● About this exercise:
Pull out every line below that contains the word "computer".

● Input:
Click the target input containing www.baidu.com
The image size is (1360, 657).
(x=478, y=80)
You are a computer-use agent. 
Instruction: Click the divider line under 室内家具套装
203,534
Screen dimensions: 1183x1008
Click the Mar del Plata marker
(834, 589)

--

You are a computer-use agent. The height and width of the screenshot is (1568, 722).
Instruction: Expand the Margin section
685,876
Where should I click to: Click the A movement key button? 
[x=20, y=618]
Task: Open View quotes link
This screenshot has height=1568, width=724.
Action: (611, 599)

==

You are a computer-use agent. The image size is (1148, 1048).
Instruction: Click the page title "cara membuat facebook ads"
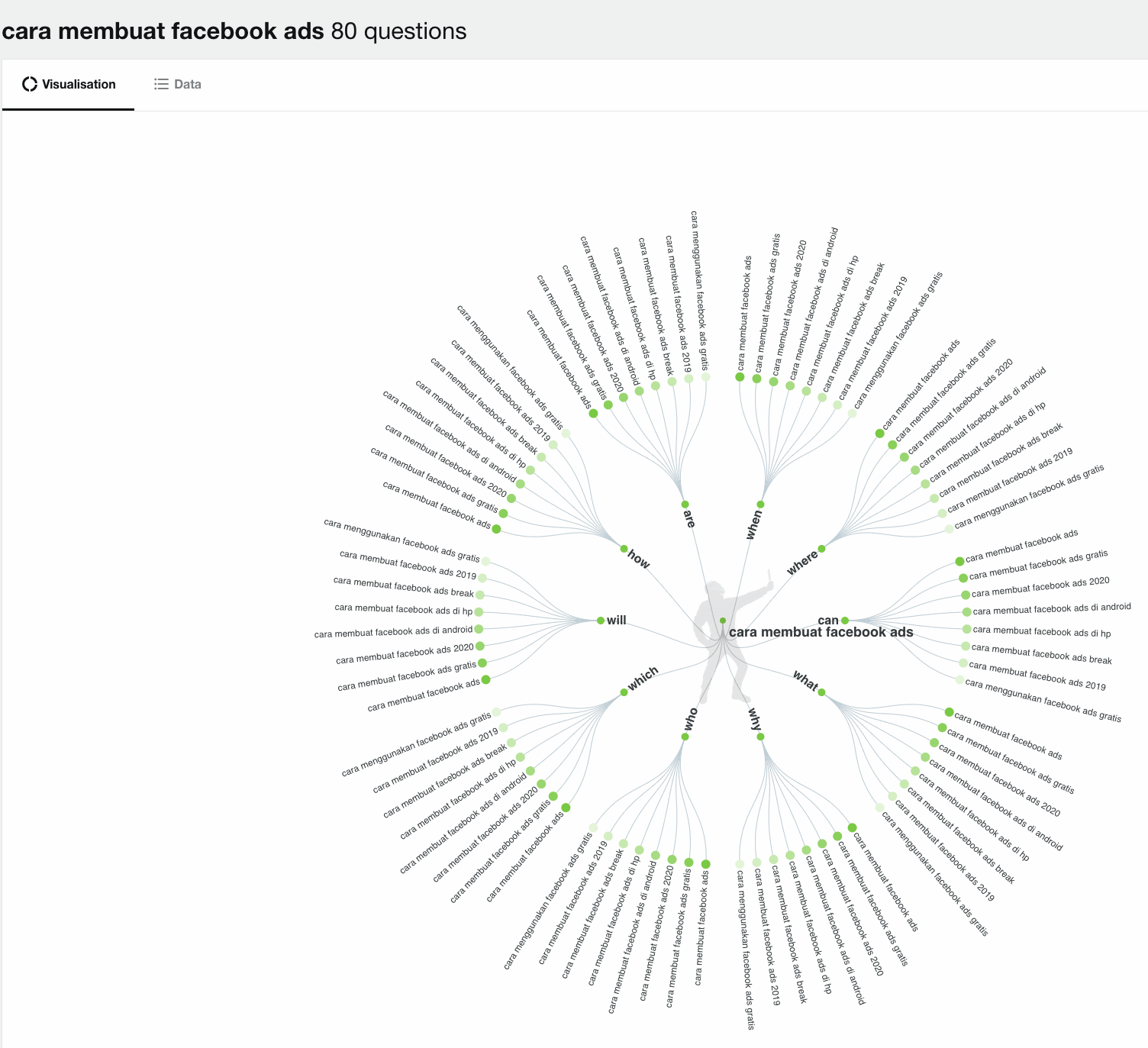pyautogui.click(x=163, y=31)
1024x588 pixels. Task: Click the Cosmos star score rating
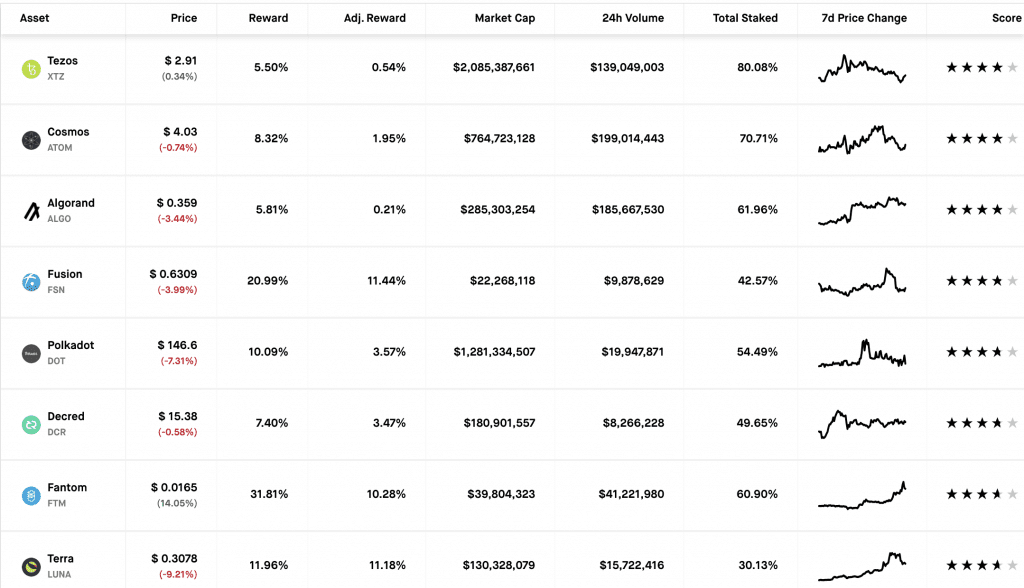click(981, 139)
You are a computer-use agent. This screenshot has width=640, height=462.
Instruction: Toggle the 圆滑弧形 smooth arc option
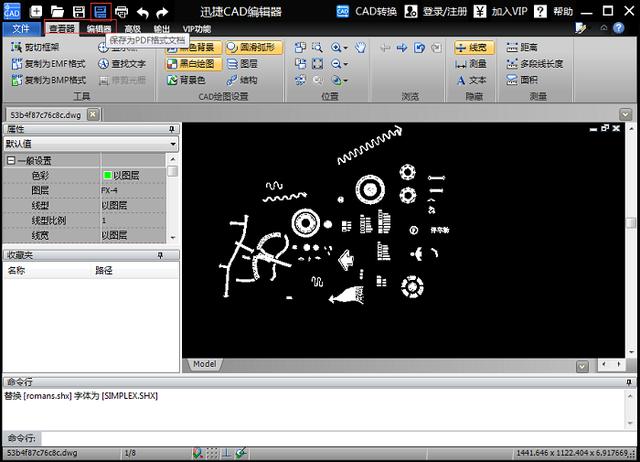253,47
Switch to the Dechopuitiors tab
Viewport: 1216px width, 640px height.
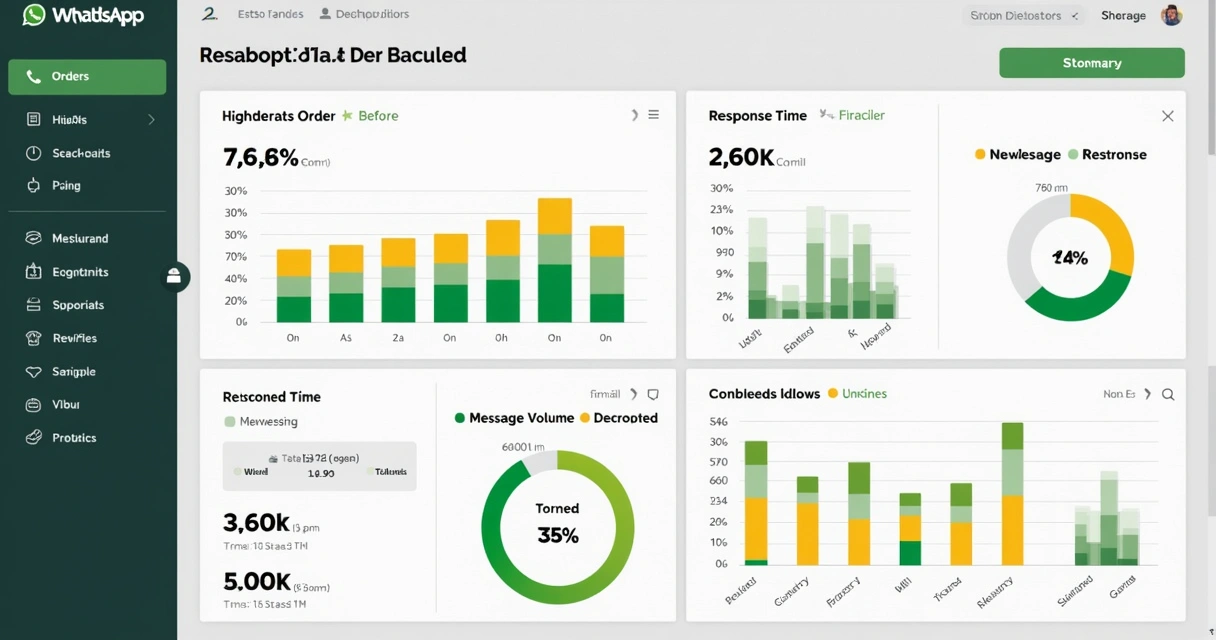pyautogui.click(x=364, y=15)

● Reply:
You are a computer-use agent. 
You are a computer-use agent. The height and width of the screenshot is (1568, 722).
You are a computer-use agent. The image size is (1148, 1048).
You are a computer-use agent. This screenshot has width=640, height=462.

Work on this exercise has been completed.